In hopes of clarifying the molecular mechanisms behind HDL’s protective effects, an international team of scientists working at the University of Bonn in Germany identified a large number of genes that appeared to be regulated by high HDL levels. This work, which took about three years, involved extensive experiments in human and mouse cells. Then, with the aid of genomic and bioinformatics approaches, the scientists sifted through the wealth of candidate genes until they finally filtered out ATF3, a transcriptional regulator of gene expression.
This work was summarized in an article published December 8 in Nature Immunology, in an article entitled “High-density lipoprotein mediates anti-inflammatory reprogramming of macrophages via the transcriptional regulator ATF3.” In this article, the authors noted that ATF3 “downregulates the expression of Toll-like receptor-induced proinflammatory cytokines.”

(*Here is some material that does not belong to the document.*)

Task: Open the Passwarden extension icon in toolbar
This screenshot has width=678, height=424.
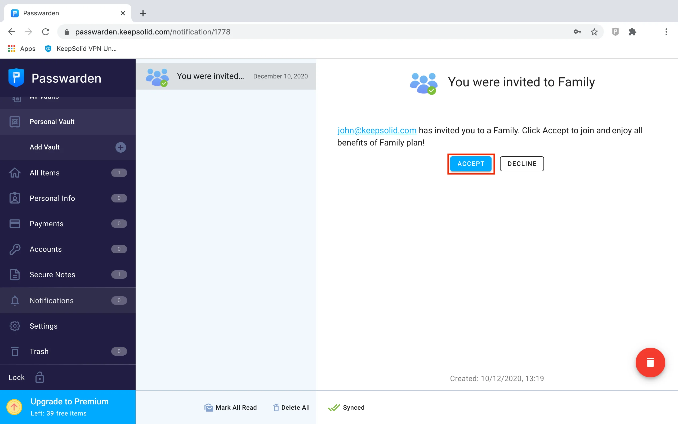Action: [615, 32]
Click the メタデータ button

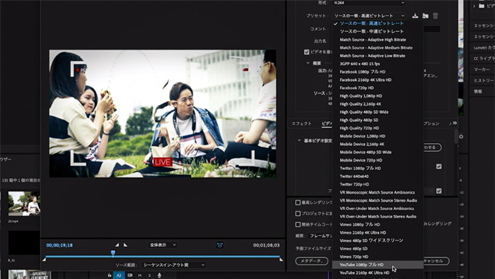pyautogui.click(x=311, y=261)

ATF3 is found in phagocytes, which form part of the innate immune defense system. Phagocytes, with the help of the so-called Toll-like receptors (TLR), can recognize dangerous intruders and initiate an inflammatory response.
The TLR trigger the release of inflammatory substances via biochemical signaling pathways. The ATF3 gene plays a key role in this process. “It reduces the transcription of the inflammatory genes and prevents further stimulation of inflammatory processes via the Toll-like receptors,” reported Dominic De Nardo, Ph.D., an Australian researcher training in the lab of Professor Eicke Latz, director of the Institute of Innate Immunity at the University of Bonn.
The immune system uses inflammatory processes to keep pathogens in check, to detect damaged tissue, and then repair it. In sustained inflammatory reactions, however, there are dangerous consequences including blood poisoning or organ failure. “The transcriptional regulator ATF3 acts to reduce these inflammatory reactions by suppressing the activation of inflammatory genes following excessive stimulation of immunoreceptors,” explained Dr. De Nardo.
In their paper, the scientists indicated that the protective effects of HDL against TLR-induced inflammation were fully dependent on ATF3 in vitro and in vivo. “Our findings may explain the broad anti-inflammatory and metabolic actions of HDL,” they added.
In the end, HDL is responsible for downregulating the inflammatory reactions, via the activation of ATF3. “To put it simply, high HDL levels in blood are an important protective factor against sustained inflammation,” summarized Professor Latz. “Our studies also indicate that the amount of HDL in blood alone is not decisive for the protective function of HDL, but that the anti-inflammatory function is probably more important. These results also suggest a molecular approach for treating inflammation in other widespread diseases, such as diabetes.”